COVID-19: per l’ “internet lento” gli utenti facciano la loro parte

Si moltiplicano le proteste per l’ “Internet lento” a colpi di petizioniarticoli di giornale, e puntuali quanto inevitabili inziative per “ottenere risarcimenti” che accusano operatori e internet provider di non fornire “abbastanza banda” in tempi di crisi e dunque di “rallentare lo smart-working”.

Le cose, evidentemente, non stanno in questi termini perchè, innanzi tutto, bisogna distinguere la rete (cioè l’infrastruttura di trasporto) dalle piattaforme (cioè dai servizi  fruibili da remoto) o – in altri termini – l’accesso, dai “siti”.  Se la rete “va veloce” ma i “siti” sono lenti perchè non riescono a gestire tutte le richieste di accesso, il problema è evidentemente dei secondi e non dei primi.

In secondo luogo, bisogna considerare il livello di servizio acquistato. Una connessione asimmetrica da 10 Euro al mese ha – evidentemente – delle prestazioni e delle capacità ben diverse da servizi più costosi e con un diverso livello di garanzia e assistenza

Il che ci porta al terzo punto: il rapporto fra tipo di connessione e impiego che l’utente vuole farne. Non molto tempo fa, difendendo un operatore, vinsi – in primo e secondo grado – una causa promossa da un commercialista che, con una connessione economica, pretendeva il risarcimento di danni per business interruption avendo autonomamente scelto di “lavorare in cloud” senza scegliere una connessione adeguata e dotarsi di un accesso di back-up. Dunque, se determinati servizi (ad esempio, Netflix o Spotify) sono parte del “pacchetto”, allora il consumatore ha senz’altro diritto a lamentarsi se funzionano male. Viceversa, se il servizio è di puro accesso – cioè acquistato senza alcuna destinazione specifica – c’è poco da lamentarsi.

Una quarta e ulteriore questione riguarda l’applicazione del principio di buona fede contrattuale che vale anche – e soprattutto – per il consumatore: nell’esecuzione del contratto, le parti devono comportarsi in modo da non “abusare” delle prestazioni. Questo si traduce, in molti contratti, nella clausola “fair use”, cioè nell’impegno del cliente di evitare utilizzi che saturano la banda disponibile. Dunque, se è vero che gli operatori sono obbligati a rendere disponibile più banda, è anche vero che gli utenti devono – “devono”, non “dovrebbero” – fare la loro parte evitando di generare traffico non strettamente indispensabile.
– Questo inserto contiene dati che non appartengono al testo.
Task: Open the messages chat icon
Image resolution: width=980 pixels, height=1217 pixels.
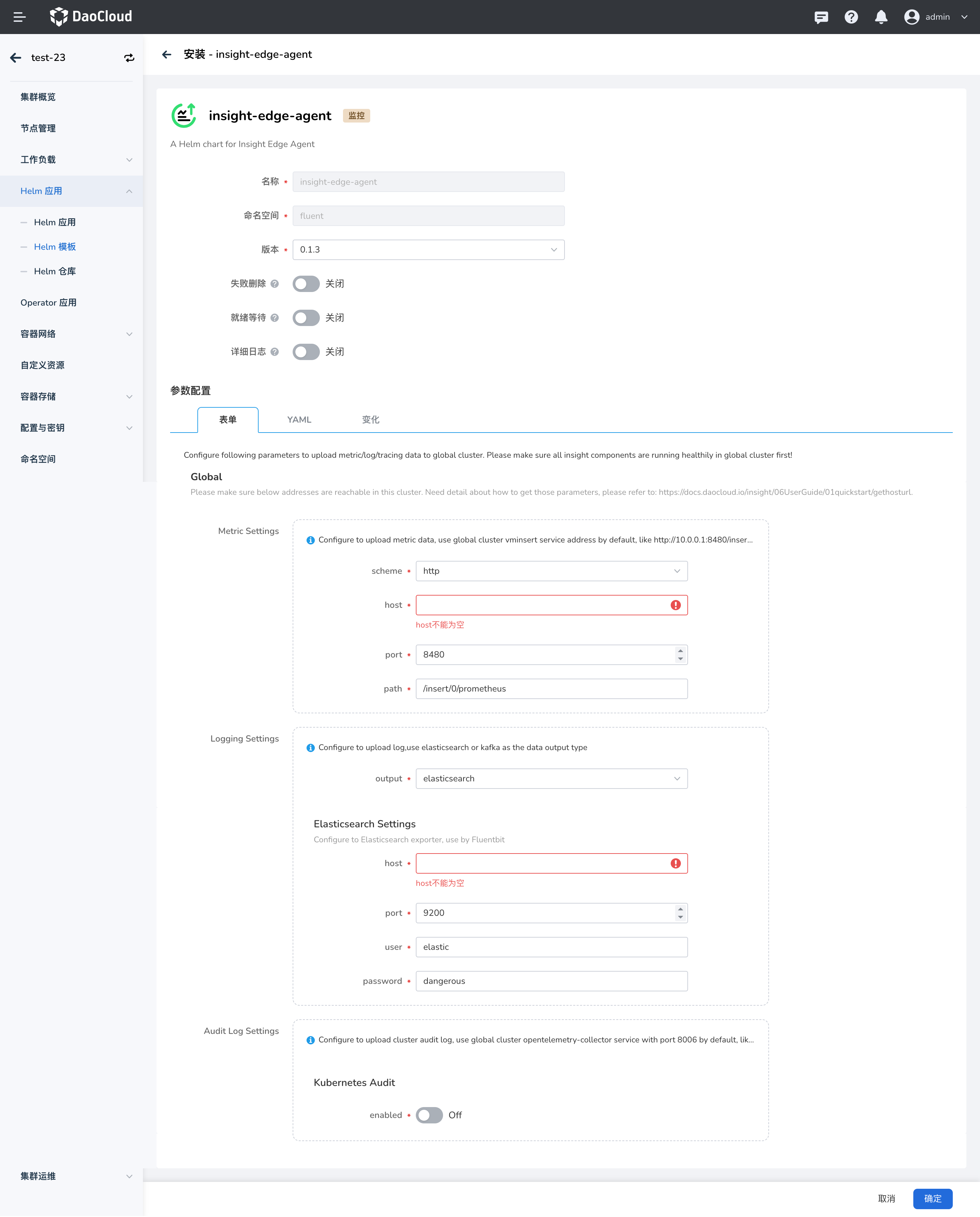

Limitare la congestione di reti e servizi è fondamentale perchè se stiamo riuscendo a gestire l’emergenza COVID-19 è anche grazie alla (mai abbastanza diffusa) presenza e disponibilità dell’Internet. Mantenere efficienti le reti pubbliche di comunicazione elettronica – ma anche adeguare tecnologicamente le piattaforme – è un dovere di tutti. Non solo degli internet provider, ma anche degli utenti dai quali ci si aspetta un comportamento responsabile.